Experimental results

Figure 4: Example of generation at Celeba-HQ

Comparison results with typical generative models such as VAE, GAN, and diffusion models for each dataset are shown in Tables 1, 2 and 3 Compared toVAE' s SOTA,or strongest model, the proposed method significantly outperformed all evaluation metrics. In particular,FID, whichrepresents image quality, was more than four times higher thanVAE.

Compared toGAN'sSOTA, the estimation speed is at about the same level and the image quality is also higher. With respect to diversity, it is 10% higher thanGAN in all cases.

Compared to the Diffusion modeland DDGAN, the proposed methodachieved the highest estimation speed among theDiffusionmodels. In particular, it is more than 500 times faster than SOTA for Diffusion. Image quality and diversity are also top-ranked, in some cases1~2points higher thanSOTA for diffusion models. It also outperformed the prior study,DDGAN, on all evaluation metrics.

Effectiveness of generators incorporating wavelets

The effect of each individual component of the proposed generator was tested on CelebA-HQ 256x256. Here, the full model includes residual connections, up-sampling, down-sampling blocks, and bottleneck blocks. As shown in Table 4, each component has a positive impact on the model performance. The best performance is achieved with 5.94 by applying all three proposed components. However, the improvement in performance comes at a slight cost in terms of estimation speed.

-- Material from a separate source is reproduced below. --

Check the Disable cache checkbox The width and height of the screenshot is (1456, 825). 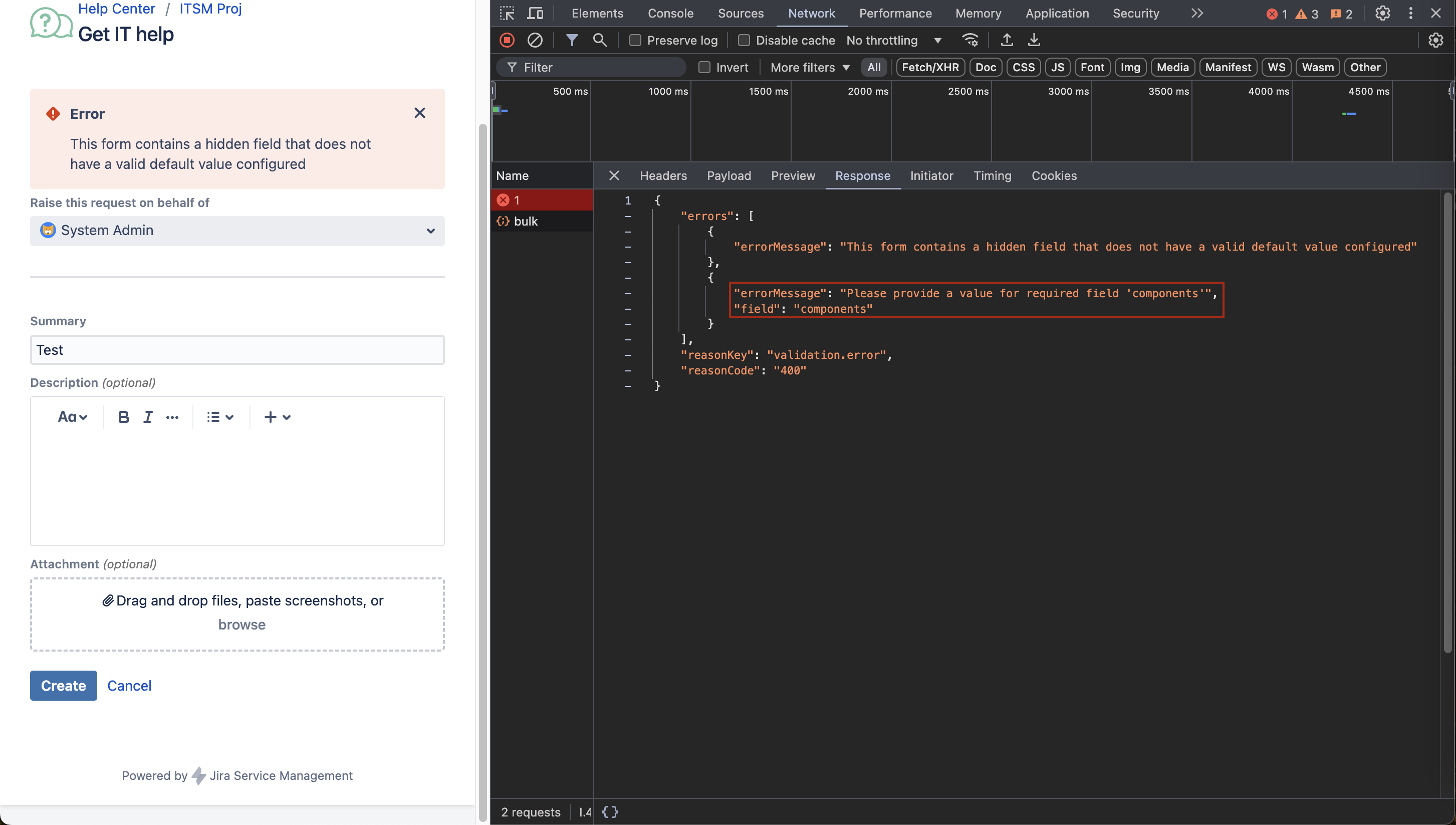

Table 4: Effects of generators incorporating wavelets.

Execution time for generating one image

Moreover, as expected in a real application, the proposed method in a single image shows excellent speed. Table 5 shows the time and key parameters. The proposed method is able to generate images up to 1024 x 1024 in only 0.1 second, which is the first diffusion model to achieve near real-time performance.

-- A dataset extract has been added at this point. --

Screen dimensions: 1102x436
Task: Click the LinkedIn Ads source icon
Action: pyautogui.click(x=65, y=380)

Figure 5.Estimation time for a single image generated using our full model for each benchmark set

Conclusion

We introduced a new diffusion model called Wavelet Diffusion, which shows excellent performance in both image quality and sampling rate. By incorporating wavelet transforms in both the image and feature space, the proposed method achieves state-of-the-art execution speed in diffusion models, closing the gap with SOTA in GANs and obtaining nearly comparable image generation quality compared to StyleGAN2 and other diffusion models. Furthermore, the proposed method provides faster convergence than the baseline DDGAN, confirming the efficiency of the proposed framework.